Secondary school students in Australia have helped reveal weird, jittery behaviour in a pulsar called PSR J1717-4054. The results of their observations and of follow-up studies are published today in the journal Monthly Notices of the Royal Astronomical Society.

CSIRO astronomer Dr Matthew Kerr with students from Brigidine College, in Sydney, Australia, using the CSIRO Parkes radio telescope to observe pulsars. Credit: Rob Hollow

Pulsars are super-dense, highly magnetised balls of ‘neutron matter’ the size of a small city. They form when stars with more than 10 times the mass of our Sun explode as supernovae, leaving behind a compact remnant made of material far denser than ordinary matter. The name pulsar is given to these objects because they spin and emit pulses of radio waves.

Discovered in 1992, PSR J1717-4054 is around 15,000 light years away in the direction of the constellation of Scorpius (the Scorpion).

Early observations showed that its pulses would ‘turn off’, vanishing for hours at a time.

This intriguing behaviour made it a favourite in the PULSE@Parkes program, in which secondary school students use the Commonwealth Scientific and Industrial Research Organisation (CSIRO) 64-m Parkes radio telescope in eastern Australia to observe pulsars.

Students observed the pulsar 85 times between 2008 and this year.

“When the students looked at it, it was generally on or off. But sometimes, when it was on, it seemed to flicker. This prompted us to observe it for longer and with higher time resolution so that we could see individual pulses,” said CSIRO’s Dr Matthew Kerr, lead author of the new paper.

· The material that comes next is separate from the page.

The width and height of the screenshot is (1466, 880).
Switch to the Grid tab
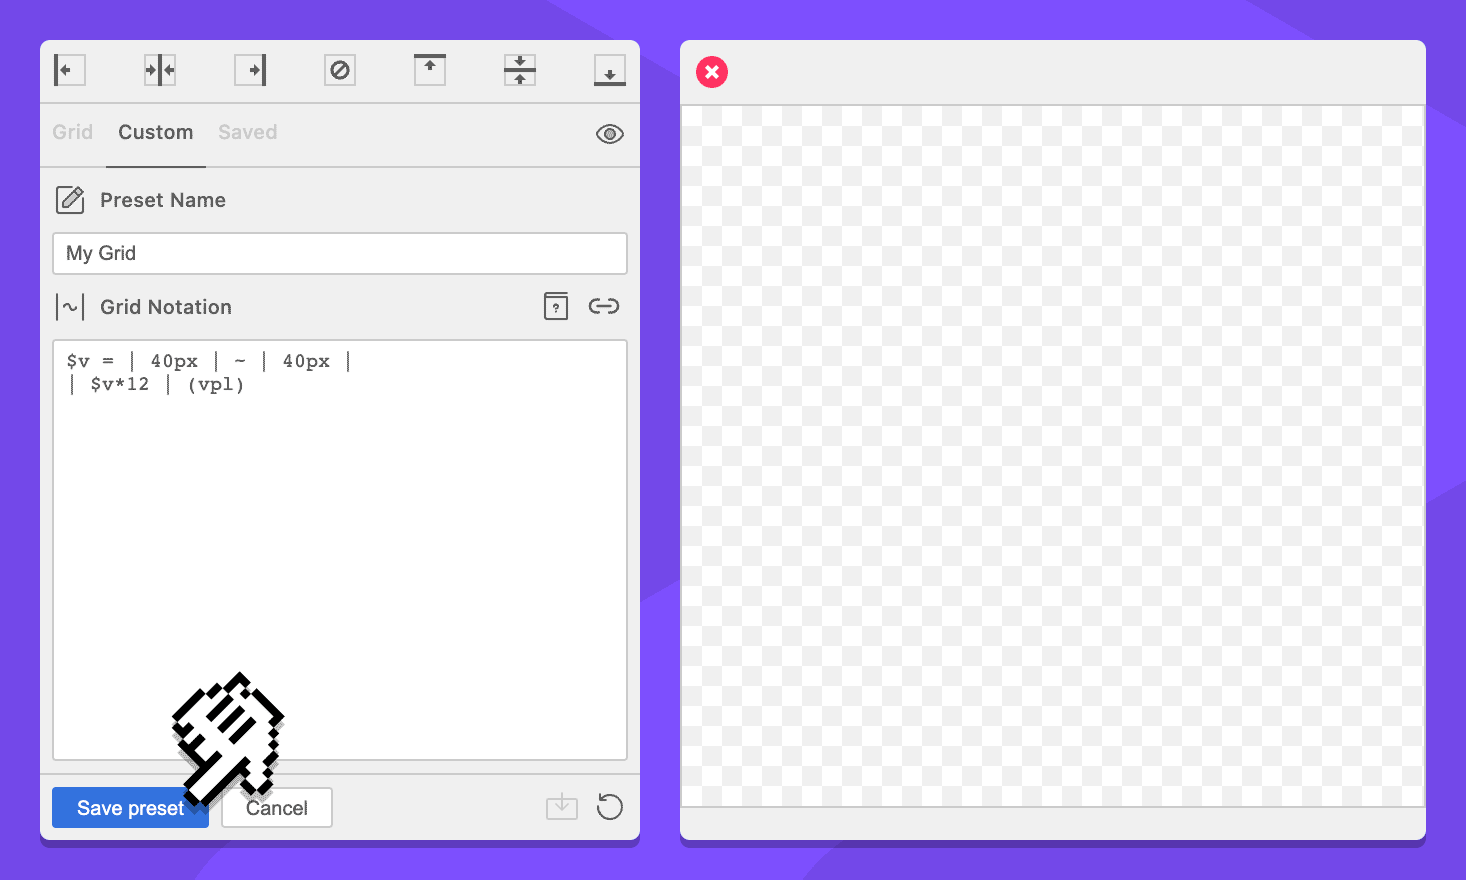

“The really weird thing is that it flickers in two different ways—it has quick blips on and off, skipping one or two pulses, and longer stutters, when ten or more pulses go missing. The stutters are new and there really aren't any models that predict them,” he said.

“If this pulsar were a human heart, we’d be recommending a pacemaker.”

Thanks to the abundance of data gathered by the students, the pulsar’s parameters have been well measured. “It’s not obviously abnormal—it looks like a run-of-the-mill pulsar,” Dr Kerr said.

While several pulsars are known to ‘null’—turn on and off—only two others show such varied behaviour as PSR J1717-4054.